In the wake of World War I, after toxic gases claimed more than one million military and civilian casualties, the Geneva Protocol of 1925 banned chemical warfare. Yet nearly 100 years later, governments continue to deploy poisonous weapons of mass destruction in battle — and against civilians.
PHR has conducted numerous investigations and a broad range of advocacy to stop the use of chemical weapons. Our vigorous calls for an updated chemical arms control agreement helped pass the 1993 Chemical Weapons Convention, which outlawed the production, stockpiling, and use of chemical weapons.
In the late 1980s and early 1990s, our investigations produced evidence that the Iraqi government had used mustard gas and, most likely, a lethal nerve agent against civilians in dozens of Kurdish villages. In Syria, we have repeatedly called out the Assad government for attacks on civilian populations with chlorine gas and suspected chemical weapons.
Health Impact of Chemical Weapons
Chemical weapons cause widespread death and permanent injury; children, the elderly, and the chronically ill are particularly vulnerable. PHR’s chemical weapons fact sheets describe the health impact of chemical agents and provide guidance to health professionals on how to identify, treat, and document exposure to chemical weapons.
Winds of Death
A PHR team traveled to the Turkey-Iraq border in 1988 to investigate claims that the government of Saddam Hussein had devastated Kurdish villages with poisonous gas. Our report “Winds of Death” provided evidence that Iraq had used mustard gas and, most likely, a lethal nerve agent in attacks on civilians in dozens of Kurdish villages. The revelation led to front-page coverage in the New York Times and prompted U.S. Senate hearings about chemical weapons.

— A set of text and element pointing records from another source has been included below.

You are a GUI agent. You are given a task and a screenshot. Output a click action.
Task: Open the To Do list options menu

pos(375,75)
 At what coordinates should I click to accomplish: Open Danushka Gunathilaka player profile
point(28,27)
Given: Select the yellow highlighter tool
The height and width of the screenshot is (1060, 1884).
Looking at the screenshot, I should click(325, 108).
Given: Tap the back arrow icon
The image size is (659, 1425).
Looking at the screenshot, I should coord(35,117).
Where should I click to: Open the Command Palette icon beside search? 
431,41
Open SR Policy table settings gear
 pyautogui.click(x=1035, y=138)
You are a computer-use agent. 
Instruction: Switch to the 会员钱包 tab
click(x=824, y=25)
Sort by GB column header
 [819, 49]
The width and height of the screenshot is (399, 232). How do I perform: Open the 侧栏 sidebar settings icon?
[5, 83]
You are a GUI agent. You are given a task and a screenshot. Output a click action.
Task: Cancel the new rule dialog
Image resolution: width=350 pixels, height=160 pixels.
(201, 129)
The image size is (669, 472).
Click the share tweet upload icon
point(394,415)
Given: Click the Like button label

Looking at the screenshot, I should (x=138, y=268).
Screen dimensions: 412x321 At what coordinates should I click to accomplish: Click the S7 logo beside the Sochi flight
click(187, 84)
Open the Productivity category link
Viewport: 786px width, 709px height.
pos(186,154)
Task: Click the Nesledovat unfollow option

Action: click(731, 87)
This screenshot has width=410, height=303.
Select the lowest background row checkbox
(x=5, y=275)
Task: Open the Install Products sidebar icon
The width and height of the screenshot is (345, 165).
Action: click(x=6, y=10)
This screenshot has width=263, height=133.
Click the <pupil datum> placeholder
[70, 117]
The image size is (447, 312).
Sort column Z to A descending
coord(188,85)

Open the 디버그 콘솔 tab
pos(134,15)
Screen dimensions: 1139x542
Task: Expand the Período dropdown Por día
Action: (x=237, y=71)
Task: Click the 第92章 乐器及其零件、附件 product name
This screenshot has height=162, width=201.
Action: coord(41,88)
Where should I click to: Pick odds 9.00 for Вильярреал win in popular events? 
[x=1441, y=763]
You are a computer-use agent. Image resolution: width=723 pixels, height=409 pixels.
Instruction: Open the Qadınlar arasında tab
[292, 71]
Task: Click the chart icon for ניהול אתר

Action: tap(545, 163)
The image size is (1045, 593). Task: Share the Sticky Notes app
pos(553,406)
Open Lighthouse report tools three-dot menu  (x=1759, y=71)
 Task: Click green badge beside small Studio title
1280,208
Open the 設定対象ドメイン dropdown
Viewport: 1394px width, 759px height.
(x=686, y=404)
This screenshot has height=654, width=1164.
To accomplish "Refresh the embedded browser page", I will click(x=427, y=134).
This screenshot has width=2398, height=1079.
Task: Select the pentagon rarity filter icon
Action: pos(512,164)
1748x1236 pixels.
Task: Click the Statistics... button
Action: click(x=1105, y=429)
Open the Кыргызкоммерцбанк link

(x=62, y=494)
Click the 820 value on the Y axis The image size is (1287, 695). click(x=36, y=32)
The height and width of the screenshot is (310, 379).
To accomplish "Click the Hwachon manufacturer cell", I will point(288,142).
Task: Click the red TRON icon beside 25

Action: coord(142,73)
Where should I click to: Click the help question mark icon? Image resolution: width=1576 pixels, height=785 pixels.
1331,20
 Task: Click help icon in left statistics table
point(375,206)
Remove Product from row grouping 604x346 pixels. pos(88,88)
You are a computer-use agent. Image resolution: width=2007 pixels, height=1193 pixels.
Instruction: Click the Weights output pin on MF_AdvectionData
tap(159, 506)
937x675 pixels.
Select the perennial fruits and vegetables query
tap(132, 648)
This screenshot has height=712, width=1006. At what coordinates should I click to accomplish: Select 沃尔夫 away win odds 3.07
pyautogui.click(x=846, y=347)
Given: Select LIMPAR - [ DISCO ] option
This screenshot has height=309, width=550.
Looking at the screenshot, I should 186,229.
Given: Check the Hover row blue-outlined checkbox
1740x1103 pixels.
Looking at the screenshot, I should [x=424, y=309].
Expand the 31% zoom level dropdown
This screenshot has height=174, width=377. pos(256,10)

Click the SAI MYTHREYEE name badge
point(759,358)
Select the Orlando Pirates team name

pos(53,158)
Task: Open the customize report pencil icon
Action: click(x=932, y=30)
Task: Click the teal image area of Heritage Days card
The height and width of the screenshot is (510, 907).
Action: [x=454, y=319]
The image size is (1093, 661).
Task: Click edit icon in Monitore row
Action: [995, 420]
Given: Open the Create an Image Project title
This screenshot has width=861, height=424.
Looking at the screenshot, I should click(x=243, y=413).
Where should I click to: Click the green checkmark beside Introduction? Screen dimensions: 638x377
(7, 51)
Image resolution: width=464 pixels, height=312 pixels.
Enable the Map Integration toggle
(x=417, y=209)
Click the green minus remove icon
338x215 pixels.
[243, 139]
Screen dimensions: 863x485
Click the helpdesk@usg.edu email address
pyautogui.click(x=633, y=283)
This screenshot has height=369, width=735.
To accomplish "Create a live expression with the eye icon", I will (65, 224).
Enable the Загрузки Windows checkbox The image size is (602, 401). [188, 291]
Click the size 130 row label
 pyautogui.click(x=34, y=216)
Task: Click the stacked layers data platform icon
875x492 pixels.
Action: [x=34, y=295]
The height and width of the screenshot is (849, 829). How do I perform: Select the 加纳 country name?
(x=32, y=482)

A team of PHR physicians led a fact-finding investigation in Tbilisi, Georgia (then part of the Soviet Union) in May 1989 in response to allegations that toxic gas or gases had been used by troops from the Soviet Ministries of Defense on April 9, 1989. The findings were compiled in PHR’s report “Bloody Sunday.”
Middle East Watch (now Human Rights Watch) and PHR sent a delegation to northern Iraq in December 1991 to observe and assist in the exhumation, identification, and determination of the probable cause and manner of death of people interred in mass graves and in single, unmarked graves. PHR’s report “Unquiet Graves” found that Saddam Hussein’s government and his Ba’ath party were responsible not only for gassing, deporting, and massacring Kurds, but also for destroying some 4,000 Kurdish villages.